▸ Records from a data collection
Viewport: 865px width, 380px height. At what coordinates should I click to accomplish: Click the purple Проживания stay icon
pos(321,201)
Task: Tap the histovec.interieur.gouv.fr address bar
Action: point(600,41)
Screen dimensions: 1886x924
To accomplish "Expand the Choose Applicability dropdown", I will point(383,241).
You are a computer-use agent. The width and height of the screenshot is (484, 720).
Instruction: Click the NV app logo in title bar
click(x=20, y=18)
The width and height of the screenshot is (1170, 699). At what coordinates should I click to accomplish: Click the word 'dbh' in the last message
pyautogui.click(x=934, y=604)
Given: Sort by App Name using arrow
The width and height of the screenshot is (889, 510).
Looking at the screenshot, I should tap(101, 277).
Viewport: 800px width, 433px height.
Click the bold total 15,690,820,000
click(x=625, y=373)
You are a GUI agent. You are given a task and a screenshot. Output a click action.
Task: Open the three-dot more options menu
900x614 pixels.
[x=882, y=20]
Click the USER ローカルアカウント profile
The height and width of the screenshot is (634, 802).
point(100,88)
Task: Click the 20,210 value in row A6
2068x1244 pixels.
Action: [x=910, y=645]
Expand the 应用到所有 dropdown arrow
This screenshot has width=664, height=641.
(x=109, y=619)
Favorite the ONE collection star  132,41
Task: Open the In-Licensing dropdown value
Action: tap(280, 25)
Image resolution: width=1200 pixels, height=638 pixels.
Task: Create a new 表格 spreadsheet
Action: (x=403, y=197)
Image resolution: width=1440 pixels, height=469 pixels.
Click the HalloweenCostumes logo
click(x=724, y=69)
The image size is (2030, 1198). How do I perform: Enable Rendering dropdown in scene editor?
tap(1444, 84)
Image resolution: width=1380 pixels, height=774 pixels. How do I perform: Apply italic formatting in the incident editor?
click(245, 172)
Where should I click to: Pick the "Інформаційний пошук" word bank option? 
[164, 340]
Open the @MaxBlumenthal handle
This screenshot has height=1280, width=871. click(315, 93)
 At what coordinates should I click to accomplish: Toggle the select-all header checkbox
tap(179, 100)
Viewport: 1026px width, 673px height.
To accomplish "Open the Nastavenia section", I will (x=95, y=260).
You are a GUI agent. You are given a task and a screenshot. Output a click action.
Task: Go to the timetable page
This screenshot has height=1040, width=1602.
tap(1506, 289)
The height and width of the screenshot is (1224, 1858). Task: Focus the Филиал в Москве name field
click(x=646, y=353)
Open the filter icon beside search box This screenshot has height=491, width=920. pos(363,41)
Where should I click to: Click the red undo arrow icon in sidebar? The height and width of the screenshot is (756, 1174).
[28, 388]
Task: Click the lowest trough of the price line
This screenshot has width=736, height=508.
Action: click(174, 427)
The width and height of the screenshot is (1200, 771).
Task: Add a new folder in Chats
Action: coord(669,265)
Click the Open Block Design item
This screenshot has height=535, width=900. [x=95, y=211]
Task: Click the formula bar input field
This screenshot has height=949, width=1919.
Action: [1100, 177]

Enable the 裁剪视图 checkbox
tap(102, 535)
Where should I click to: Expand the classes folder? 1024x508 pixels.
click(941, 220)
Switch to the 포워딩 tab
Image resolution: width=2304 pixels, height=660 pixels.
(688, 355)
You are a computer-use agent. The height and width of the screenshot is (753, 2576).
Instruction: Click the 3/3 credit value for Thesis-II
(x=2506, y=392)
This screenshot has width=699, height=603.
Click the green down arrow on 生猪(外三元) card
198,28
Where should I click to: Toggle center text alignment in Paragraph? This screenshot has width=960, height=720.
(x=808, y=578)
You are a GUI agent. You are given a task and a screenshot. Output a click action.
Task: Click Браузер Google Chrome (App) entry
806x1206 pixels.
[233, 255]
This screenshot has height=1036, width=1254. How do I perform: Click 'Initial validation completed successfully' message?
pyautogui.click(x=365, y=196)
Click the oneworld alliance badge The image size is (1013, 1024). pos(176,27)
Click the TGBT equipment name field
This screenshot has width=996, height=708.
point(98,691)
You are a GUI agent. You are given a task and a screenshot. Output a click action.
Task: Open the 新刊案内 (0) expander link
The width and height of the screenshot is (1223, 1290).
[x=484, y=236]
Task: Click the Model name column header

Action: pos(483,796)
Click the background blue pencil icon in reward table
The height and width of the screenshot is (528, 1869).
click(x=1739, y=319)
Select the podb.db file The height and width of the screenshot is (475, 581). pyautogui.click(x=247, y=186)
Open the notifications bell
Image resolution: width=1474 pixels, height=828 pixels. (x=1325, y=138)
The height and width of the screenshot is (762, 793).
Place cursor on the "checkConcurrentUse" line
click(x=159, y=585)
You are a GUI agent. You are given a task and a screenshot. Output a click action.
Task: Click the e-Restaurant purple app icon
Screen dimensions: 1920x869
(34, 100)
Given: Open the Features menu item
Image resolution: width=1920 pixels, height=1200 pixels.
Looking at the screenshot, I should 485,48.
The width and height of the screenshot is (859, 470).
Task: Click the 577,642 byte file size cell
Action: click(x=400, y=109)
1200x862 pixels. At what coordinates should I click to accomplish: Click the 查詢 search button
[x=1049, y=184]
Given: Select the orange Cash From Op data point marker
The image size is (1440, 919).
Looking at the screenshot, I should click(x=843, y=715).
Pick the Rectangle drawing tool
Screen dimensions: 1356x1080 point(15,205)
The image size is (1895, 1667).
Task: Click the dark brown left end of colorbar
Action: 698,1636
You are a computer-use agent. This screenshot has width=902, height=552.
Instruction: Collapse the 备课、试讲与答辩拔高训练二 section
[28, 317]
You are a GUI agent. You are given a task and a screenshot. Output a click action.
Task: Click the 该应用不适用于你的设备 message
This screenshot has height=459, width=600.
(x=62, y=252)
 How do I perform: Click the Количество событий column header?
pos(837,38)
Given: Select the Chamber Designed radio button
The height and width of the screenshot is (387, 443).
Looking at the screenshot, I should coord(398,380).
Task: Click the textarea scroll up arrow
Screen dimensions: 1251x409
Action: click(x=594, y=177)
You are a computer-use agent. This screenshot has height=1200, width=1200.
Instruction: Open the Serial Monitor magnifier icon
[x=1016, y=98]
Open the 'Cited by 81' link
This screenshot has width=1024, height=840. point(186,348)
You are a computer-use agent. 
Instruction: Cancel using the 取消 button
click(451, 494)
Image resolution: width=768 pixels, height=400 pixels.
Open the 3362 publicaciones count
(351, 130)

▸ Try it
Find the word "computer" in the entries above. Copy every line that has it.

▸ Answer space
You are a computer-use agent. The width and height of the screenshot is (484, 720).
You are a computer-use agent. The height and width of the screenshot is (753, 2576).
You are a computer-use agent. This screenshot has width=902, height=552.
You are a computer-use agent. This screenshot has height=1200, width=1200.
You are a computer-use agent. 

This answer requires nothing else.